§ EXPLORE O MATERIAL
**A)** No texto sobre a prisão do soldado, reescreva o trecho que começa em "de que o militar" e segue até "soldado (embora absurdo)", trocando "quartel" por "batalhão".
**B)** De acordo com o texto sobre a prisão do soldado, por quantos dias o militar ficou preso no quartel?
**C)** Resuma o parágrafo do texto sobre a prisão do soldado que começa com "A restrição da liberdade do ser humano", mantendo suas informações principais.

§ TEXTO DE ESTUDO
____________

Em virtude desse fato, foram
lavradas duas ocorrências policiais. A primeira relatando a prisão
dos civis. A segunda relatando a prisão do soldado que utilizou
seu instrumento de trabalho (arma de fogo) para salvar sua própria
vida.
Obtive informações (não oficiais)
de que o militar foi autuado em flagrante pelo crime de lesão
corporal previsto no Código Penal Militar e ficou preso no quartel
por três dias, quando lhe foi concedida liberdade pela Justiça
Militar. O lapso temporal da prisão do soldado (embora absurdo)
não é imprescindível para o debate que proponho neste espaço. O
fator primordial a ser discutido é o seguinte: ERA NECESSÁRIA A
RATIFICAÇÃO DA PRISÃO EM FLAGRANTE DO POLICIAL MILITAR NO CASO
MENCIONADO?
De pronto afirmo que não. Em que
pese ser regra no âmbito castrense a imposição de prisão em
flagrante em todos os crimes militares, entendo que é preciso
mudar essa concepção, a qual se mostra desalinhada da ordem
constitucional vigente.
A restrição da liberdade do ser
humano é uma medida extrema, também denominada “última ratio”, que somente
deve ser adotada quando o infrator comete crimes graves, oferece
risco à sociedade ou há indícios que ele irá atrapalhar a
persecução criminal. Não se deve, como pretendem alguns, aplicar o
indubio pro societat para
justificar a privação à liberdade de alguém sob pena de absoluto
desrespeito ao princípio da dignidade da pessoa humana.

____________

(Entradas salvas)
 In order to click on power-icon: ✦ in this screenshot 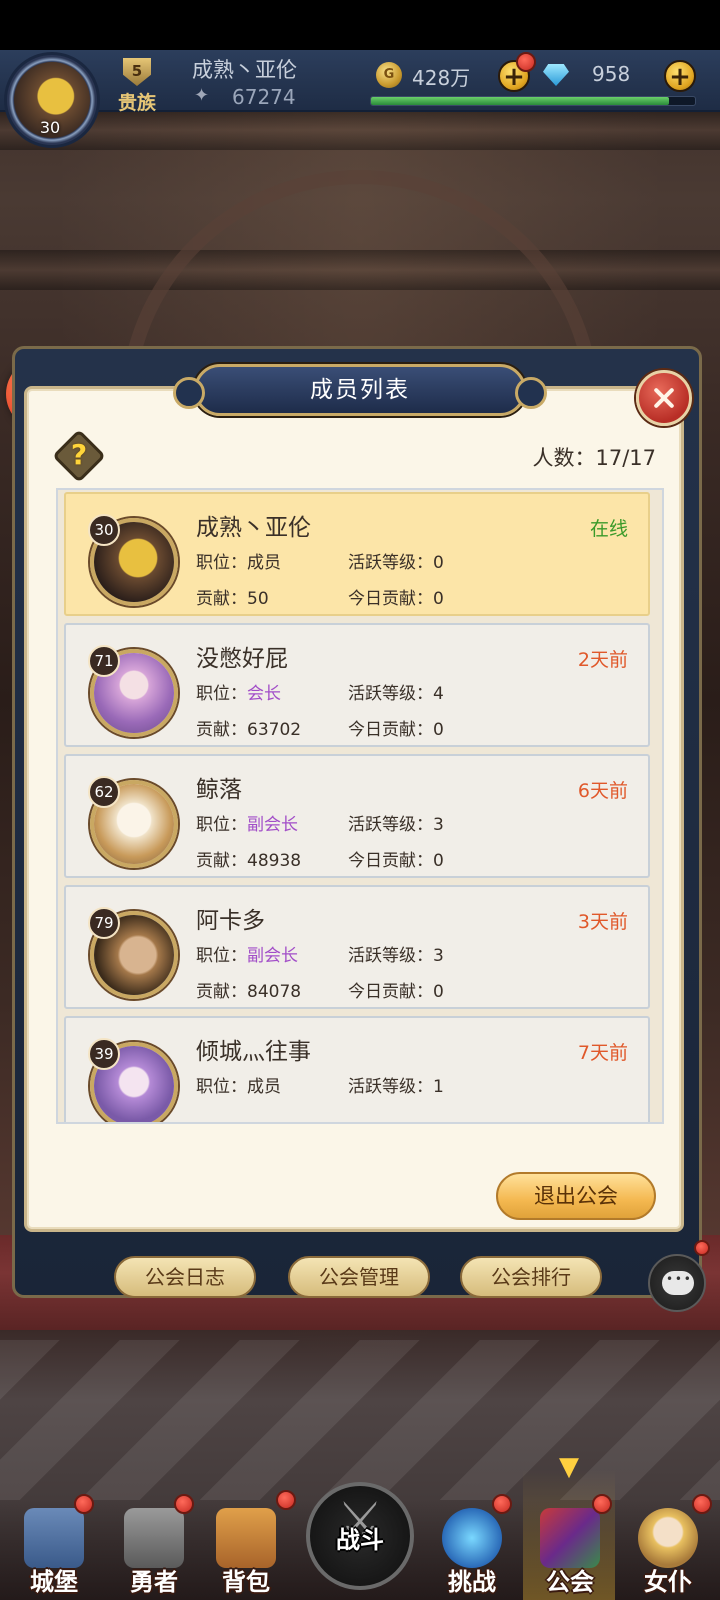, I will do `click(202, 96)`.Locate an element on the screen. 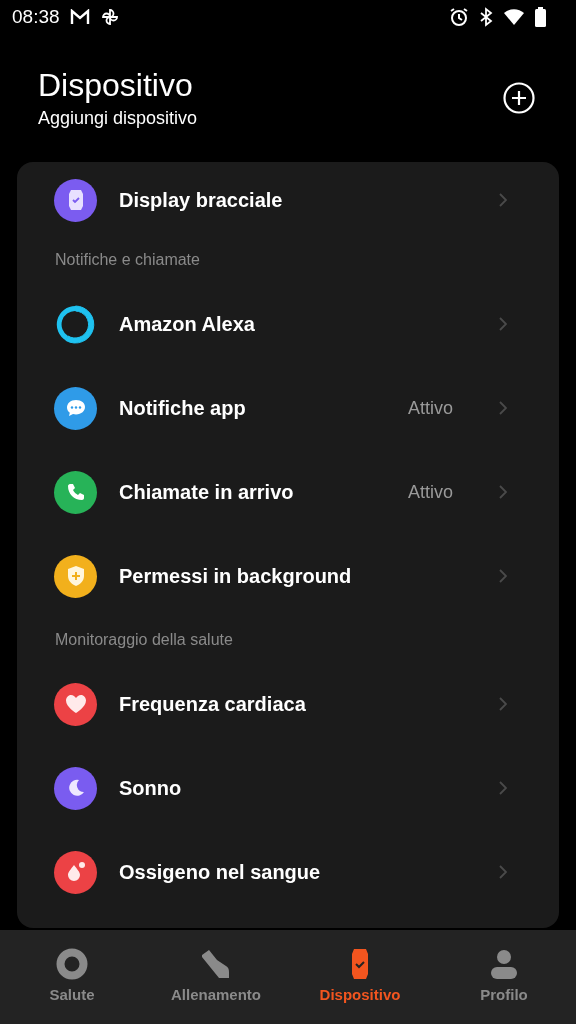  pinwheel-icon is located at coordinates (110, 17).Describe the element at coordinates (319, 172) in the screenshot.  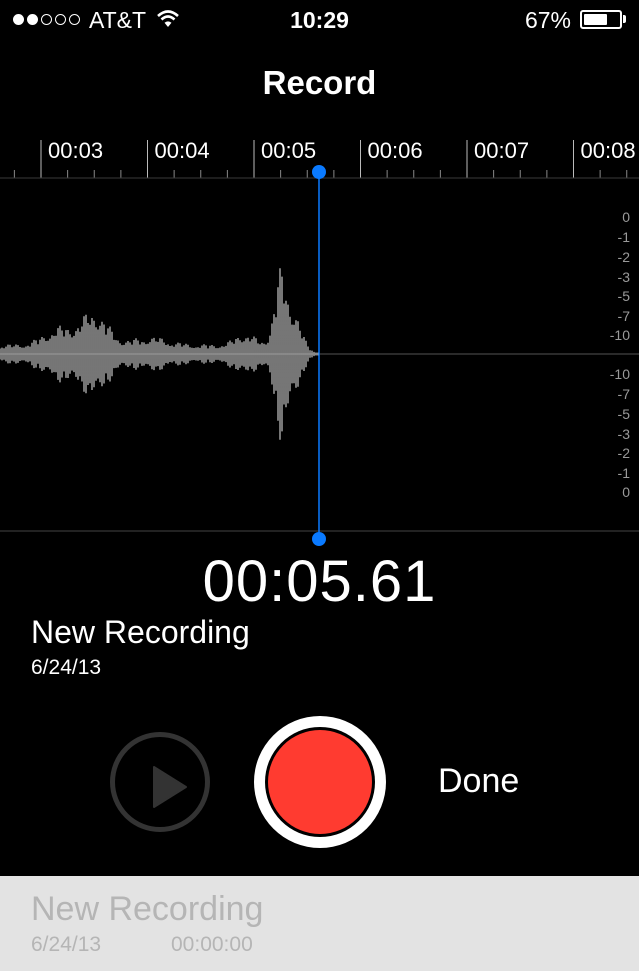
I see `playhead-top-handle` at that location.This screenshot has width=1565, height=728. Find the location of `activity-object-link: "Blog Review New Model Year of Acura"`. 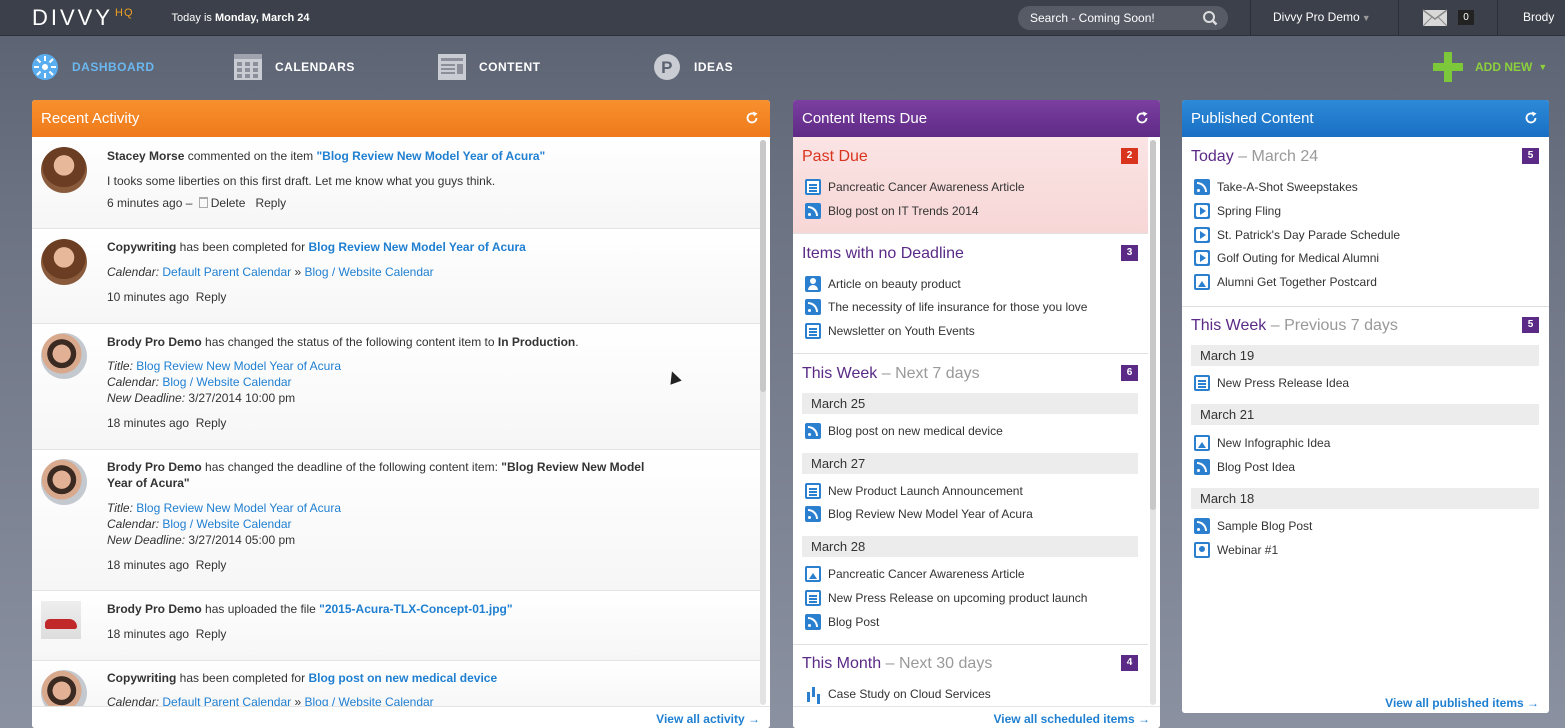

____________

§ CONJUNTO DE RESPOSTAS
**A)**
de que o militar foi autuado em flagrante pelo crime de lesão
corporal previsto no Código Penal Militar e ficou preso no batalhão
por três dias, quando lhe foi concedida liberdade pela Justiça
Militar. O lapso temporal da prisão do soldado (embora absurdo)

**B)** Por três dias.

**C)** A restrição da liberdade é uma medida extrema, a "última ratio". Ela só deve ser adotada quando o infrator comete crimes graves, oferece risco à sociedade ou há indícios de que irá atrapalhar a persecução criminal. Aplicar o indubio pro societat para justificá-la seria um absoluto desrespeito ao princípio da dignidade da pessoa humana.